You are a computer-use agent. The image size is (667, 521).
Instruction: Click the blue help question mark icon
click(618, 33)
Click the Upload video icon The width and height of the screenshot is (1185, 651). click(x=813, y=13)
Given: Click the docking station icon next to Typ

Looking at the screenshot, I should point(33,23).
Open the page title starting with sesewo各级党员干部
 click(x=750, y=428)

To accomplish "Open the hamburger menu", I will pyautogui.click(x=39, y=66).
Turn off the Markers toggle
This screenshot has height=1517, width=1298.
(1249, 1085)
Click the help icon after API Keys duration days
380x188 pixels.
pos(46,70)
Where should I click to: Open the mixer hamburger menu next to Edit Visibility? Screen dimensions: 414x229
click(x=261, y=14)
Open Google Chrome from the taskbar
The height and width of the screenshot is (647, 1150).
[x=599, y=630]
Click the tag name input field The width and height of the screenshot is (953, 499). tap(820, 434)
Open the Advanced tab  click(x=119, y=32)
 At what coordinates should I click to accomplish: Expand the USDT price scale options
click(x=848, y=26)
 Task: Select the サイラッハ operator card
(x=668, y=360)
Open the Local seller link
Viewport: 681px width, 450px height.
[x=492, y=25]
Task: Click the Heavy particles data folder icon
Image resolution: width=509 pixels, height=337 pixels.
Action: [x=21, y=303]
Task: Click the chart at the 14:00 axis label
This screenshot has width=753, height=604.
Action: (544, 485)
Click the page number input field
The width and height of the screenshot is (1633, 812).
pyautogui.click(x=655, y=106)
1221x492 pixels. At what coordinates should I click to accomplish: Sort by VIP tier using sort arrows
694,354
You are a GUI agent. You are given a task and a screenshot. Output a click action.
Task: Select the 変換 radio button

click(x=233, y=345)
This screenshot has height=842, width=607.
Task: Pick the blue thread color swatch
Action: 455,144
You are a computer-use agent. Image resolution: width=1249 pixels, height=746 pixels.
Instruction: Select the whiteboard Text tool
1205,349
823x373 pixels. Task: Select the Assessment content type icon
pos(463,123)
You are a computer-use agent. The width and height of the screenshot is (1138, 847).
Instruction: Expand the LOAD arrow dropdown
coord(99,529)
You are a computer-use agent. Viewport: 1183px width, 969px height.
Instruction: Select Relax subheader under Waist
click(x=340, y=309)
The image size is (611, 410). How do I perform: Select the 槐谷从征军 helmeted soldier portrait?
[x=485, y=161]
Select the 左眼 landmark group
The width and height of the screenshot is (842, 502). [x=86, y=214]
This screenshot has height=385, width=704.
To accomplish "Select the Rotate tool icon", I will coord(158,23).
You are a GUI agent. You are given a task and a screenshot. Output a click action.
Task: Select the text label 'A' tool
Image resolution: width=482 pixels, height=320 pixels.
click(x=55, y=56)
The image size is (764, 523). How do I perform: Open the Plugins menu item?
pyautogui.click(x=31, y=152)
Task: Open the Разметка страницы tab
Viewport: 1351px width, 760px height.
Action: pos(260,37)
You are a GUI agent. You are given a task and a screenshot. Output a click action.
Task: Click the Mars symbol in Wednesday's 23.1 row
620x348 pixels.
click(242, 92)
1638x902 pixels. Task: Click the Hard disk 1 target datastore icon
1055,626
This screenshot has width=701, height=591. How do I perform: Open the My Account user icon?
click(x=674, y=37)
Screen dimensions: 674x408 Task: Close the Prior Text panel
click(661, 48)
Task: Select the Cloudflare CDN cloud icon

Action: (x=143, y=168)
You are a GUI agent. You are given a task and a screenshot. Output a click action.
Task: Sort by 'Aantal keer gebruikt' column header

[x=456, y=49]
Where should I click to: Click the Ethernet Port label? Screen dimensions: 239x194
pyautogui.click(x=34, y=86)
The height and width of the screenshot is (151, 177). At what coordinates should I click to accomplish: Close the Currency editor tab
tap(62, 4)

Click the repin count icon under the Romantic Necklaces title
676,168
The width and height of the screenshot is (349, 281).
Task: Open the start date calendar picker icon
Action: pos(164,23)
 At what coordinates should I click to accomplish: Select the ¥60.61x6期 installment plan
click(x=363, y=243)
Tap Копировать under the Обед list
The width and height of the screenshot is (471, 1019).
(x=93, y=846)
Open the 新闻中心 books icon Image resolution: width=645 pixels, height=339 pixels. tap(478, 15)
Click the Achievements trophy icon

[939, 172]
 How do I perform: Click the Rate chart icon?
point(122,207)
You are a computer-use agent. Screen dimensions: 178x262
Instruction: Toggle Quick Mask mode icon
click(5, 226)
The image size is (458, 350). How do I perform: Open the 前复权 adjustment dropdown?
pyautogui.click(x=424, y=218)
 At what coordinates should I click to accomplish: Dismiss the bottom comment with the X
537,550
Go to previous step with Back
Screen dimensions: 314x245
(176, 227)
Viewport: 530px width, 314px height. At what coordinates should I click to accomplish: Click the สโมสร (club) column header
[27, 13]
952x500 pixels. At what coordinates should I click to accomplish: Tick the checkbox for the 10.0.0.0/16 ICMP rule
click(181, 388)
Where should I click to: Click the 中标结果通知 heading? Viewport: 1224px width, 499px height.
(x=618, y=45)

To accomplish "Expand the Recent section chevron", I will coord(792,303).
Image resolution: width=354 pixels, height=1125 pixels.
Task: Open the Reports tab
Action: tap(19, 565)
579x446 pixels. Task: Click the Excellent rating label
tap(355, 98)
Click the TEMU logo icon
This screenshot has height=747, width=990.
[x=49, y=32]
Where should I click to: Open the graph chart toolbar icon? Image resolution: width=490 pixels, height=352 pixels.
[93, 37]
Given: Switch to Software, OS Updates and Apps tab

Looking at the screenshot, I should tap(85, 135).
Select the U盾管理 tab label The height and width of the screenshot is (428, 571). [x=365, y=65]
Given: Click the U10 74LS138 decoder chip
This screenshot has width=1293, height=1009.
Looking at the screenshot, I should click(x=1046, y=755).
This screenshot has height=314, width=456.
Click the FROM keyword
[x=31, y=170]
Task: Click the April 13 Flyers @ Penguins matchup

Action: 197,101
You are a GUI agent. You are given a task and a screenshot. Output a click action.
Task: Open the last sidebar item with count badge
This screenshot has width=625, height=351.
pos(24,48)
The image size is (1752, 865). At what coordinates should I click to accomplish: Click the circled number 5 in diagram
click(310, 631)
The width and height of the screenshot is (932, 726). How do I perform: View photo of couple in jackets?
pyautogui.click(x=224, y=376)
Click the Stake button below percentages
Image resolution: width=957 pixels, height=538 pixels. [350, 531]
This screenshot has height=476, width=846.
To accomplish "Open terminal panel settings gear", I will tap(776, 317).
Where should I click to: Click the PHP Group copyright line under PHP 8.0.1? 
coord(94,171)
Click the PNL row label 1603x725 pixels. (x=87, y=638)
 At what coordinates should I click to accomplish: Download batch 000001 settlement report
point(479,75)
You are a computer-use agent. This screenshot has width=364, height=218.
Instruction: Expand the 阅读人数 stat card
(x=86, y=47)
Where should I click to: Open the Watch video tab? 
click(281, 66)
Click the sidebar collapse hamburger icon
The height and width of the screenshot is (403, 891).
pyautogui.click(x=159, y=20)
___
» Your assignment
All the data above is to be given again, exactly.

» Answer box
You are a computer-use agent. The image size is (667, 521).
Instruction: Click the blue help question mark icon
click(618, 33)
Click the Upload video icon The width and height of the screenshot is (1185, 651). click(x=813, y=13)
Given: Click the docking station icon next to Typ

Looking at the screenshot, I should point(33,23).
Open the page title starting with sesewo各级党员干部
 click(x=750, y=428)

To accomplish "Open the hamburger menu", I will pyautogui.click(x=39, y=66).
Turn off the Markers toggle
This screenshot has height=1517, width=1298.
(1249, 1085)
Click the help icon after API Keys duration days
380x188 pixels.
pos(46,70)
Where should I click to: Open the mixer hamburger menu next to Edit Visibility? Screen dimensions: 414x229
click(x=261, y=14)
Open Google Chrome from the taskbar
The height and width of the screenshot is (647, 1150).
[x=599, y=630]
Click the tag name input field The width and height of the screenshot is (953, 499). tap(820, 434)
Open the Advanced tab  click(x=119, y=32)
 At what coordinates should I click to accomplish: Expand the USDT price scale options
click(x=848, y=26)
 Task: Select the サイラッハ operator card
(x=668, y=360)
Open the Local seller link
Viewport: 681px width, 450px height.
[x=492, y=25]
Task: Click the Heavy particles data folder icon
Image resolution: width=509 pixels, height=337 pixels.
Action: [x=21, y=303]
Task: Click the chart at the 14:00 axis label
This screenshot has width=753, height=604.
Action: (544, 485)
Click the page number input field
The width and height of the screenshot is (1633, 812).
pyautogui.click(x=655, y=106)
1221x492 pixels. At what coordinates should I click to accomplish: Sort by VIP tier using sort arrows
694,354
You are a GUI agent. You are given a task and a screenshot. Output a click action.
Task: Select the 変換 radio button

click(x=233, y=345)
This screenshot has height=842, width=607.
Task: Pick the blue thread color swatch
Action: 455,144
You are a computer-use agent. Image resolution: width=1249 pixels, height=746 pixels.
Instruction: Select the whiteboard Text tool
1205,349
823x373 pixels. Task: Select the Assessment content type icon
pos(463,123)
You are a computer-use agent. The width and height of the screenshot is (1138, 847).
Instruction: Expand the LOAD arrow dropdown
coord(99,529)
You are a computer-use agent. Viewport: 1183px width, 969px height.
Instruction: Select Relax subheader under Waist
click(x=340, y=309)
The image size is (611, 410). How do I perform: Select the 槐谷从征军 helmeted soldier portrait?
[x=485, y=161]
Select the 左眼 landmark group
The width and height of the screenshot is (842, 502). [x=86, y=214]
This screenshot has height=385, width=704.
To accomplish "Select the Rotate tool icon", I will coord(158,23).
You are a GUI agent. You are given a task and a screenshot. Output a click action.
Task: Select the text label 'A' tool
Image resolution: width=482 pixels, height=320 pixels.
click(x=55, y=56)
The image size is (764, 523). How do I perform: Open the Plugins menu item?
pyautogui.click(x=31, y=152)
Task: Open the Разметка страницы tab
Viewport: 1351px width, 760px height.
Action: pos(260,37)
You are a GUI agent. You are given a task and a screenshot. Output a click action.
Task: Click the Mars symbol in Wednesday's 23.1 row
620x348 pixels.
click(242, 92)
1638x902 pixels. Task: Click the Hard disk 1 target datastore icon
1055,626
This screenshot has width=701, height=591. How do I perform: Open the My Account user icon?
click(x=674, y=37)
Screen dimensions: 674x408 Task: Close the Prior Text panel
click(661, 48)
Task: Select the Cloudflare CDN cloud icon

Action: (x=143, y=168)
You are a GUI agent. You are given a task and a screenshot. Output a click action.
Task: Sort by 'Aantal keer gebruikt' column header

[x=456, y=49]
Where should I click to: Click the Ethernet Port label? Screen dimensions: 239x194
pyautogui.click(x=34, y=86)
The height and width of the screenshot is (151, 177). At what coordinates should I click to accomplish: Close the Currency editor tab
tap(62, 4)

Click the repin count icon under the Romantic Necklaces title
676,168
The width and height of the screenshot is (349, 281).
Task: Open the start date calendar picker icon
Action: pos(164,23)
 At what coordinates should I click to accomplish: Select the ¥60.61x6期 installment plan
click(x=363, y=243)
Tap Копировать under the Обед list
The width and height of the screenshot is (471, 1019).
(x=93, y=846)
Open the 新闻中心 books icon Image resolution: width=645 pixels, height=339 pixels. tap(478, 15)
Click the Achievements trophy icon

[939, 172]
 How do I perform: Click the Rate chart icon?
point(122,207)
You are a computer-use agent. Screen dimensions: 178x262
Instruction: Toggle Quick Mask mode icon
click(5, 226)
The image size is (458, 350). How do I perform: Open the 前复权 adjustment dropdown?
pyautogui.click(x=424, y=218)
 At what coordinates should I click to accomplish: Dismiss the bottom comment with the X
537,550
Go to previous step with Back
Screen dimensions: 314x245
(176, 227)
Viewport: 530px width, 314px height. At what coordinates should I click to accomplish: Click the สโมสร (club) column header
[27, 13]
952x500 pixels. At what coordinates should I click to accomplish: Tick the checkbox for the 10.0.0.0/16 ICMP rule
click(181, 388)
Where should I click to: Click the 中标结果通知 heading? Viewport: 1224px width, 499px height.
(x=618, y=45)

To accomplish "Expand the Recent section chevron", I will coord(792,303).
Image resolution: width=354 pixels, height=1125 pixels.
Task: Open the Reports tab
Action: tap(19, 565)
579x446 pixels. Task: Click the Excellent rating label
tap(355, 98)
Click the TEMU logo icon
This screenshot has height=747, width=990.
[x=49, y=32]
Where should I click to: Open the graph chart toolbar icon? Image resolution: width=490 pixels, height=352 pixels.
[93, 37]
Given: Switch to Software, OS Updates and Apps tab

Looking at the screenshot, I should tap(85, 135).
Select the U盾管理 tab label The height and width of the screenshot is (428, 571). [x=365, y=65]
Given: Click the U10 74LS138 decoder chip
This screenshot has width=1293, height=1009.
Looking at the screenshot, I should click(x=1046, y=755).
This screenshot has height=314, width=456.
Click the FROM keyword
[x=31, y=170]
Task: Click the April 13 Flyers @ Penguins matchup

Action: 197,101
You are a GUI agent. You are given a task and a screenshot. Output a click action.
Task: Open the last sidebar item with count badge
This screenshot has width=625, height=351.
pos(24,48)
The image size is (1752, 865). At what coordinates should I click to accomplish: Click the circled number 5 in diagram
click(310, 631)
The width and height of the screenshot is (932, 726). How do I perform: View photo of couple in jackets?
pyautogui.click(x=224, y=376)
Click the Stake button below percentages
Image resolution: width=957 pixels, height=538 pixels. [350, 531]
This screenshot has height=476, width=846.
To accomplish "Open terminal panel settings gear", I will tap(776, 317).
Where should I click to: Click the PHP Group copyright line under PHP 8.0.1? 
coord(94,171)
Click the PNL row label 1603x725 pixels. (x=87, y=638)
 At what coordinates should I click to accomplish: Download batch 000001 settlement report
point(479,75)
You are a computer-use agent. This screenshot has width=364, height=218.
Instruction: Expand the 阅读人数 stat card
(x=86, y=47)
Where should I click to: Open the Watch video tab? 
click(281, 66)
Click the sidebar collapse hamburger icon
The height and width of the screenshot is (403, 891).
pyautogui.click(x=159, y=20)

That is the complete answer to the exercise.